*** Opening Task input ***

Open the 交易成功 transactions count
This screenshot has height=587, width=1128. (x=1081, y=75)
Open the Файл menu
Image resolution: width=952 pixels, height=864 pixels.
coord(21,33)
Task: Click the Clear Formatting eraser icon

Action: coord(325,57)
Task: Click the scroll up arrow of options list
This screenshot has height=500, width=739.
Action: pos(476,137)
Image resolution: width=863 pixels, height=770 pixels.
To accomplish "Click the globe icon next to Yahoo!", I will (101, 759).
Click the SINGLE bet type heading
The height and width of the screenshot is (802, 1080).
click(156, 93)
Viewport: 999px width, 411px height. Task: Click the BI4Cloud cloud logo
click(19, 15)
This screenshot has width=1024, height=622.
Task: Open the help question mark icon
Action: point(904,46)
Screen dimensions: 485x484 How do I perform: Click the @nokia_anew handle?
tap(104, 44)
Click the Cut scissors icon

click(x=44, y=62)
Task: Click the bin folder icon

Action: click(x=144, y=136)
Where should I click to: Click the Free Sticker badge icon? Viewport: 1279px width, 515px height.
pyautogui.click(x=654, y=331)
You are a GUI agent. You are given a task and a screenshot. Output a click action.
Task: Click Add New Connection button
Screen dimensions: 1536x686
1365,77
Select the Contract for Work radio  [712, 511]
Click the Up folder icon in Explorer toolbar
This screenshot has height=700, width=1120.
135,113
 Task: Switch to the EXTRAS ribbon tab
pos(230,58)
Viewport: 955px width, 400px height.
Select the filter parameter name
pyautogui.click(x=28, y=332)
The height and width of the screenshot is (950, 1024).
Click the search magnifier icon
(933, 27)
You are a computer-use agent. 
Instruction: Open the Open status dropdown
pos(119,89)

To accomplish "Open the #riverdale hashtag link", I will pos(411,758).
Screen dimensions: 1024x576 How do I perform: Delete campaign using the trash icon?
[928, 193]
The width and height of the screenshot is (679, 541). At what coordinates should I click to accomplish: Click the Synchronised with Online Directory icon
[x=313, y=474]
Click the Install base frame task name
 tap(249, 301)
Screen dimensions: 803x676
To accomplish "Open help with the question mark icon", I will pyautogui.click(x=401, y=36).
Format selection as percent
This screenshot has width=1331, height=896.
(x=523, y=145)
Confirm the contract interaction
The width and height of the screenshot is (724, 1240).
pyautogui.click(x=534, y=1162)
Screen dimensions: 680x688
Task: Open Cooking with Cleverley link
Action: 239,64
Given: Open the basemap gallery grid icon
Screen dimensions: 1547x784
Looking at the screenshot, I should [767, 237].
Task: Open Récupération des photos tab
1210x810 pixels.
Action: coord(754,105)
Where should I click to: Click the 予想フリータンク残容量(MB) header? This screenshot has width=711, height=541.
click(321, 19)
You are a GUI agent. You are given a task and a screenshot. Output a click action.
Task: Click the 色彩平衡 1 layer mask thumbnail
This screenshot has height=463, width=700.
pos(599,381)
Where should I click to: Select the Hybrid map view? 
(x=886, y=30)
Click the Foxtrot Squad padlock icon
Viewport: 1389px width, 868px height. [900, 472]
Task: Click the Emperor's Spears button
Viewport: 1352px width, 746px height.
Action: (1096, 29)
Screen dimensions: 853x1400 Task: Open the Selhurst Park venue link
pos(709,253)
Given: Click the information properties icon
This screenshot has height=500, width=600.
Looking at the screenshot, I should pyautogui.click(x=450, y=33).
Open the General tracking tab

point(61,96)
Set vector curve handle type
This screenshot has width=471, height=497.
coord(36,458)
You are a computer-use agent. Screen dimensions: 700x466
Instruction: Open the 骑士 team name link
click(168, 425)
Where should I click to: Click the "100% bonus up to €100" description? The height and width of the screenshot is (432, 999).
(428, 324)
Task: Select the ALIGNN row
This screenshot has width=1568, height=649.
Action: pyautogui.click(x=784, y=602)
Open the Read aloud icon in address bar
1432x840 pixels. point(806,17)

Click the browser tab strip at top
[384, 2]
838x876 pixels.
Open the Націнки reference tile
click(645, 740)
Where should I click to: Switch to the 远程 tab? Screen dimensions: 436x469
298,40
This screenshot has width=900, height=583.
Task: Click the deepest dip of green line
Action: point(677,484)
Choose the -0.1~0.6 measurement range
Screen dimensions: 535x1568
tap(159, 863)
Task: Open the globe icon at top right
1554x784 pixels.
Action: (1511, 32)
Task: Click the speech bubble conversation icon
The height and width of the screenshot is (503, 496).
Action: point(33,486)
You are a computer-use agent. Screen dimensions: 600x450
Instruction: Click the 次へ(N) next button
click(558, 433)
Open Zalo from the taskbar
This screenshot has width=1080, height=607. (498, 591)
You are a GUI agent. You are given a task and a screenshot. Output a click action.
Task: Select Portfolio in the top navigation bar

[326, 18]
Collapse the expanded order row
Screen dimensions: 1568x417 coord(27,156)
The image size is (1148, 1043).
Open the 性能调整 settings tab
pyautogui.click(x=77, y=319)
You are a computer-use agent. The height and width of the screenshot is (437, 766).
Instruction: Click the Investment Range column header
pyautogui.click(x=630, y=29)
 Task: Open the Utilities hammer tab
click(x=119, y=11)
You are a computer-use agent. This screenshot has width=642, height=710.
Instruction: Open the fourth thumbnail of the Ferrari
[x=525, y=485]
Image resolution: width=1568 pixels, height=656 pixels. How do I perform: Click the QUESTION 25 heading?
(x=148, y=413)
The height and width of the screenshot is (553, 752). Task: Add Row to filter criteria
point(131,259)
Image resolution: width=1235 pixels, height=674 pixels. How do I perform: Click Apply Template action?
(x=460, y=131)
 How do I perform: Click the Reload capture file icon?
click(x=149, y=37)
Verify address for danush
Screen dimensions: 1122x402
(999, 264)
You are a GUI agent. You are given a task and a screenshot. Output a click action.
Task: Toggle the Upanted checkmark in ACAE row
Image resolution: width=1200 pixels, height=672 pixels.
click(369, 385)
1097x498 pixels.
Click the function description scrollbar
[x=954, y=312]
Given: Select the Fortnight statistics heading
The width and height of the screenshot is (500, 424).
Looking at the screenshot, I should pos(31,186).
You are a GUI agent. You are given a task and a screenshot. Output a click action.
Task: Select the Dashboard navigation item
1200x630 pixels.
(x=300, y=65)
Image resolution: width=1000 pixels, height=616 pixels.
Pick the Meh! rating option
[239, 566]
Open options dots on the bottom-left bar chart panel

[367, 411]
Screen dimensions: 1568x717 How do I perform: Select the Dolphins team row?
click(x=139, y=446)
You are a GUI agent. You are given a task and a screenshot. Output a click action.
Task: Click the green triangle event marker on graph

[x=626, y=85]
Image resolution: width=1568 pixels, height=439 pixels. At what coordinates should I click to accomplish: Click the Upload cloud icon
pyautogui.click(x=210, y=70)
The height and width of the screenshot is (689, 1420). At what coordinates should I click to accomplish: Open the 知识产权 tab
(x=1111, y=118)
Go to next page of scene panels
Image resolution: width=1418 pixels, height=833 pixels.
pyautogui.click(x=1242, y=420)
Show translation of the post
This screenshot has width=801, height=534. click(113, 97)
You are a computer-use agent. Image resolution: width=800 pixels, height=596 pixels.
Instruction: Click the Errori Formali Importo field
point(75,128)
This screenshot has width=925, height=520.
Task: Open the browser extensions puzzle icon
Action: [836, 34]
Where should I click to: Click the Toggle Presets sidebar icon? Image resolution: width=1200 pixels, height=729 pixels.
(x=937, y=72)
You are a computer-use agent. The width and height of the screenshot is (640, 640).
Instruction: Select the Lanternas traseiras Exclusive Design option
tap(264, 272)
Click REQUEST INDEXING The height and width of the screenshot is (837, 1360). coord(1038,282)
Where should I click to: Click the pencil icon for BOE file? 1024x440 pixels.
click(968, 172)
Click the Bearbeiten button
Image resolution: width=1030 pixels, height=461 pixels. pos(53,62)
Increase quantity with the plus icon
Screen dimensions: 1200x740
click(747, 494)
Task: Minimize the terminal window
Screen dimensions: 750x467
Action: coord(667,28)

*** Closing Task input ***

* What this task involves: Restate word for word the entries above from the line with "This screenshot has height=500, width=739." through the line with "The height and width of the screenshot is (950, 1024).", inclusive, leaving out everything else.

* Solved problem:
This screenshot has height=500, width=739.
Action: pos(476,137)
Image resolution: width=863 pixels, height=770 pixels.
To accomplish "Click the globe icon next to Yahoo!", I will (101, 759).
Click the SINGLE bet type heading
The height and width of the screenshot is (802, 1080).
click(156, 93)
Viewport: 999px width, 411px height. Task: Click the BI4Cloud cloud logo
click(19, 15)
This screenshot has width=1024, height=622.
Task: Open the help question mark icon
Action: point(904,46)
Screen dimensions: 485x484 How do I perform: Click the @nokia_anew handle?
tap(104, 44)
Click the Cut scissors icon

click(x=44, y=62)
Task: Click the bin folder icon

Action: click(x=144, y=136)
Where should I click to: Click the Free Sticker badge icon? Viewport: 1279px width, 515px height.
pyautogui.click(x=654, y=331)
You are a GUI agent. You are given a task and a screenshot. Output a click action.
Task: Click Add New Connection button
Screen dimensions: 1536x686
1365,77
Select the Contract for Work radio  [712, 511]
Click the Up folder icon in Explorer toolbar
This screenshot has height=700, width=1120.
135,113
 Task: Switch to the EXTRAS ribbon tab
pos(230,58)
Viewport: 955px width, 400px height.
Select the filter parameter name
pyautogui.click(x=28, y=332)
The height and width of the screenshot is (950, 1024).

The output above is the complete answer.